──────── MATERIAL FOR THE TASK ────────
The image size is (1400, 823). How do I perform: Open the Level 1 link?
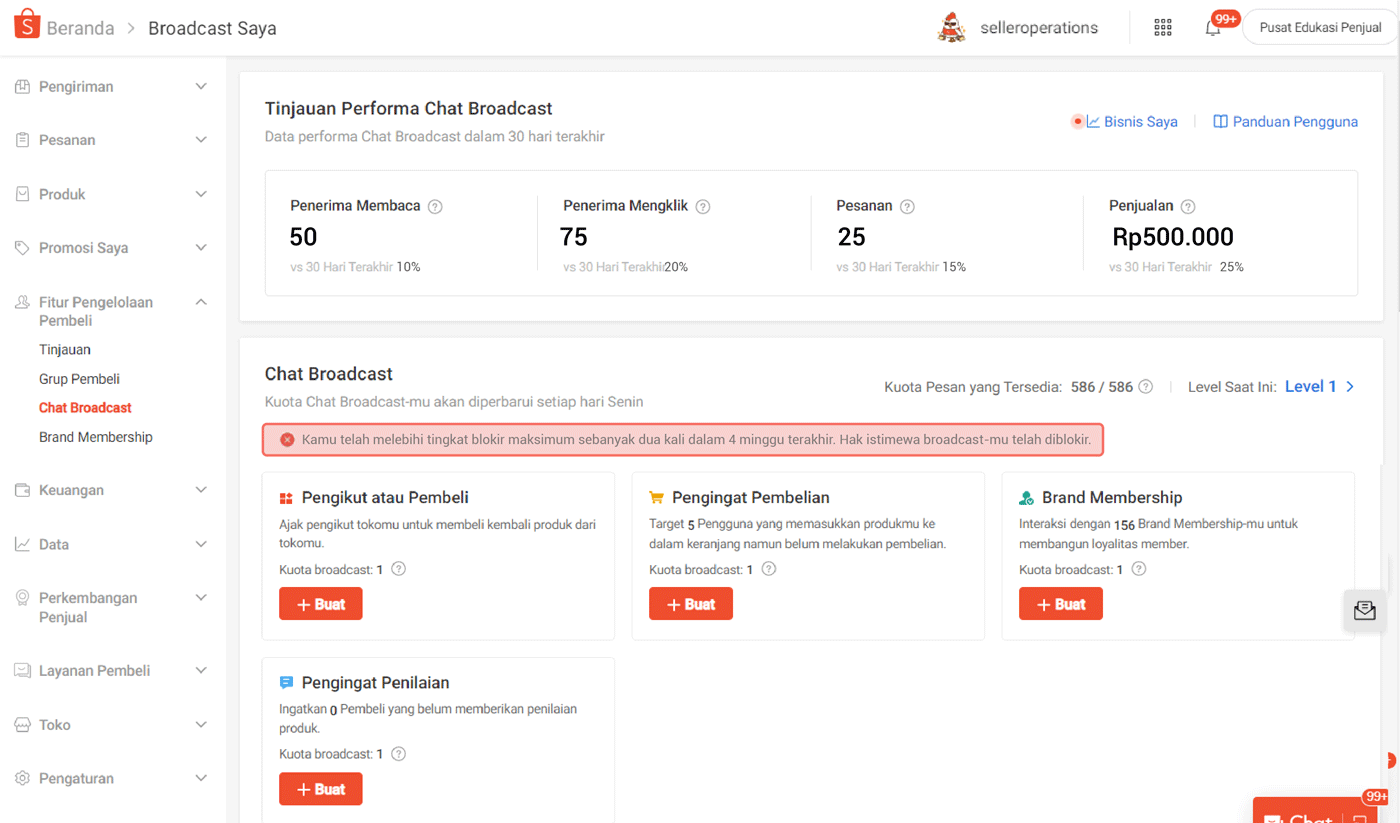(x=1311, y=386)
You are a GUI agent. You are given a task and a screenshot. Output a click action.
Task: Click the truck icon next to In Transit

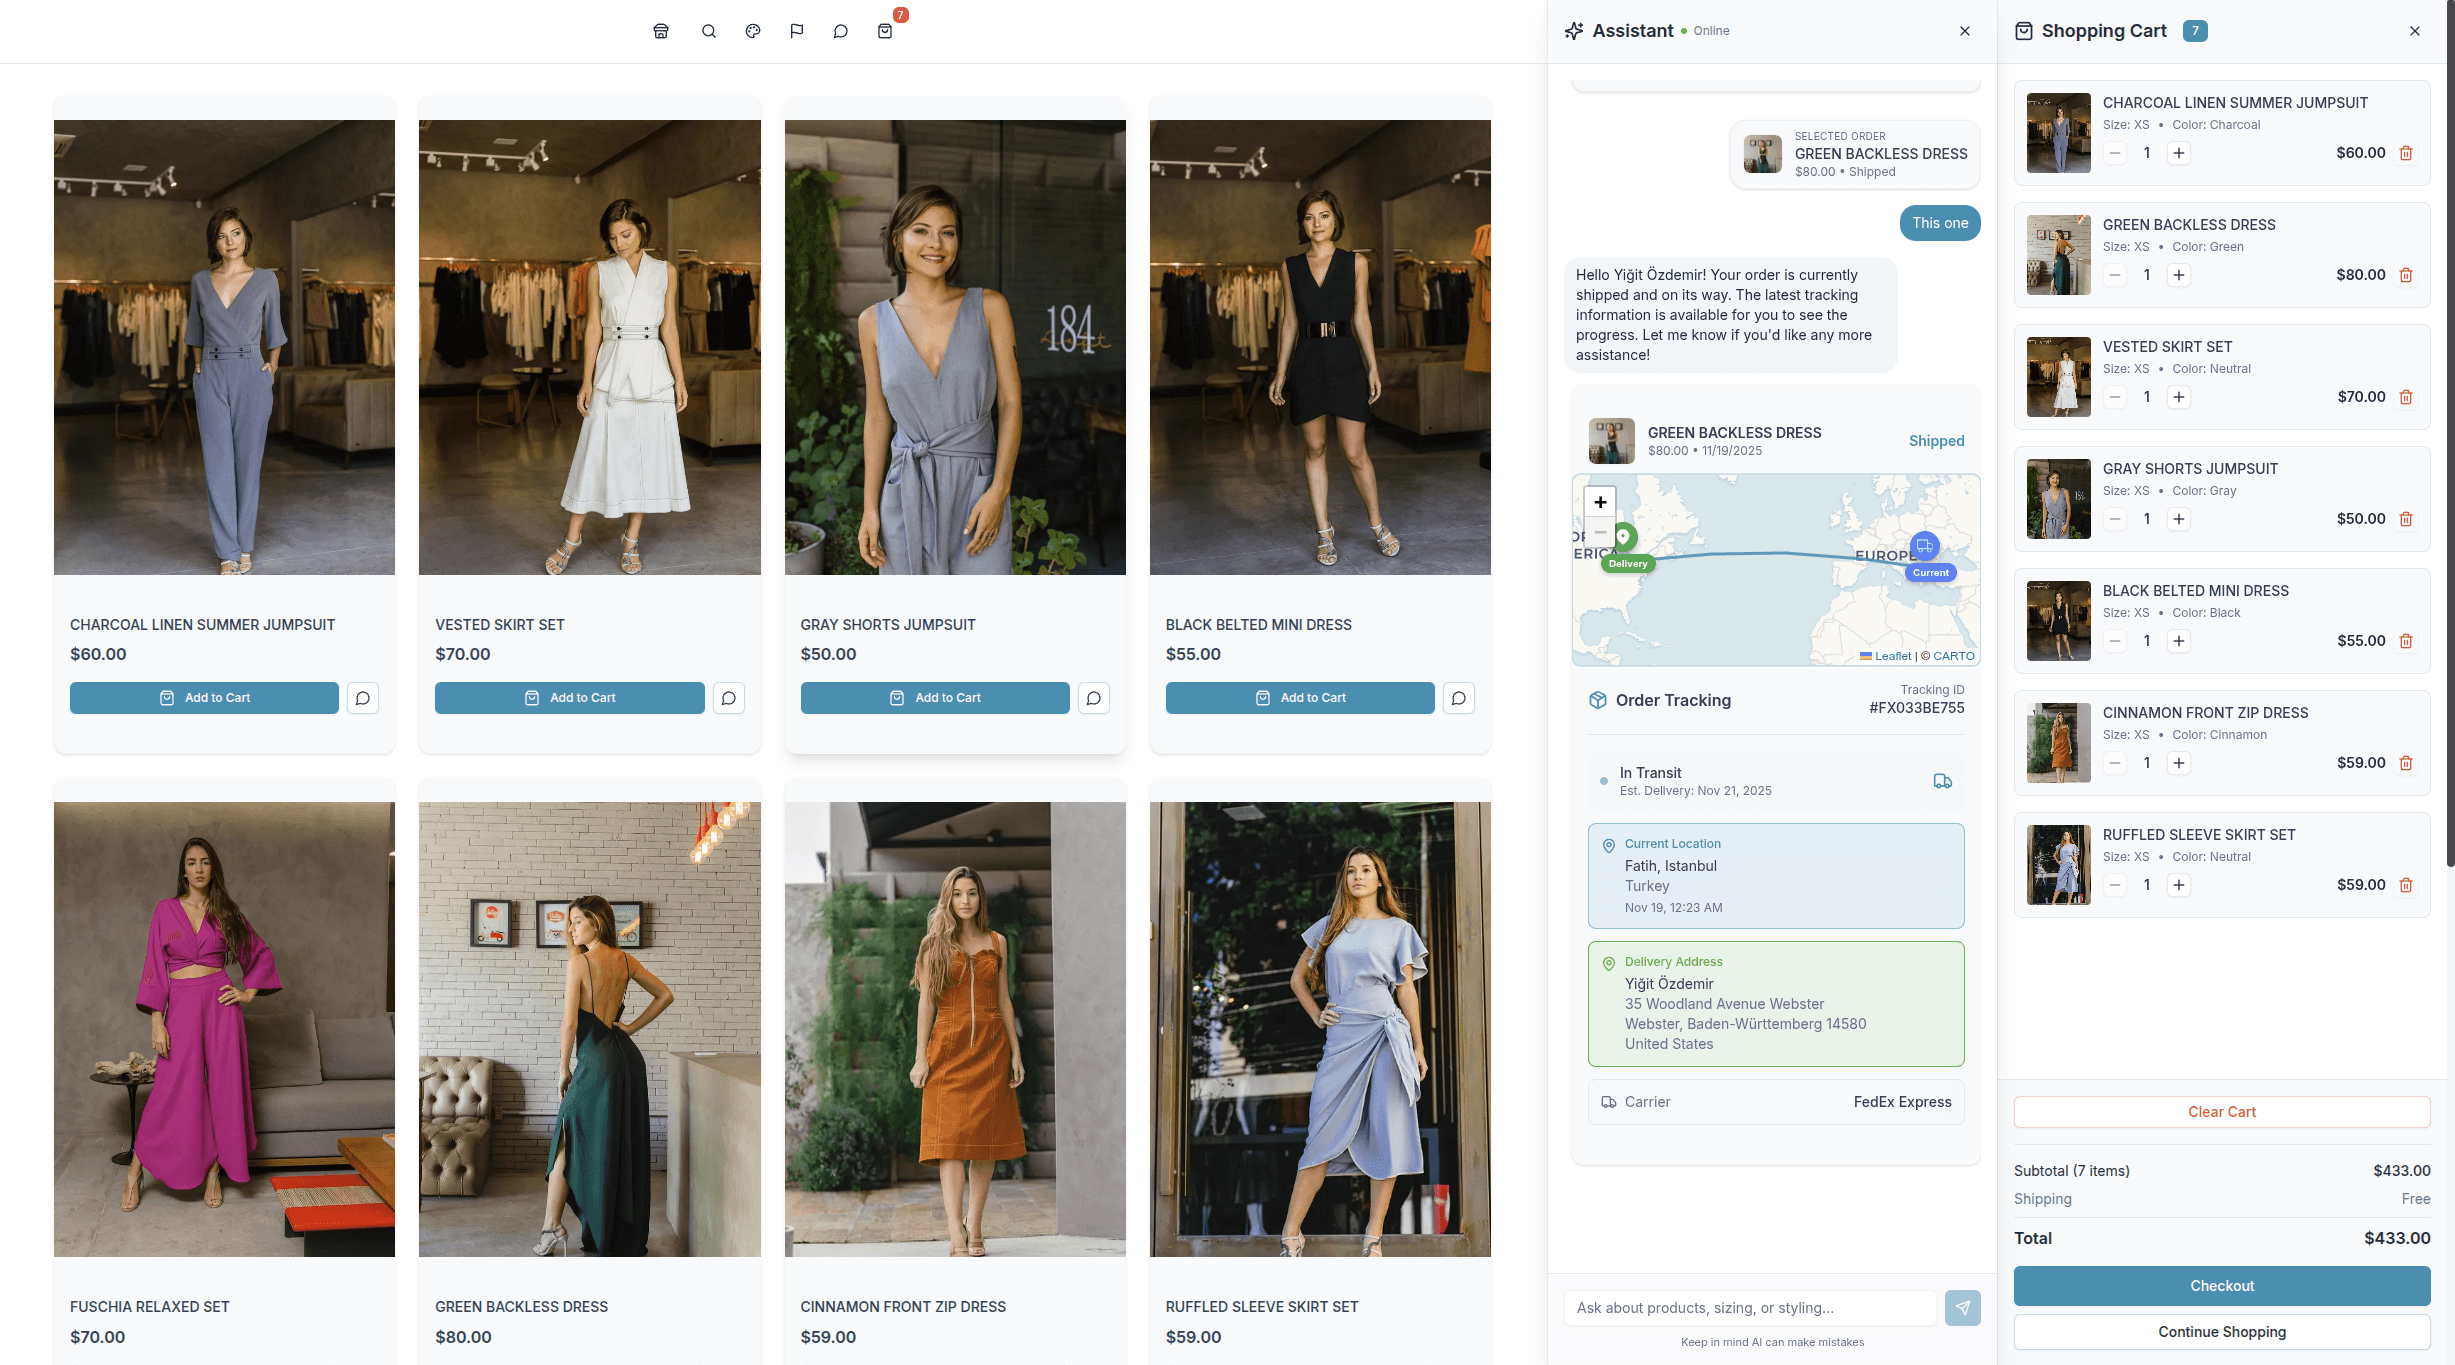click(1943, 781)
────────
WHAT YOU ARE ASKED TO DO:
Give every line of the records again with "truck icon" swapped for "van icon" and nothing else changed. Leave the pictures out.

OUTPUT BELOW:
The image size is (1400, 823). How do I perform: Open the Level 1 link?
(x=1311, y=386)
You are a GUI agent. You are given a task and a screenshot. Output a click action.
Task: Click the van icon next to In Transit

click(1943, 781)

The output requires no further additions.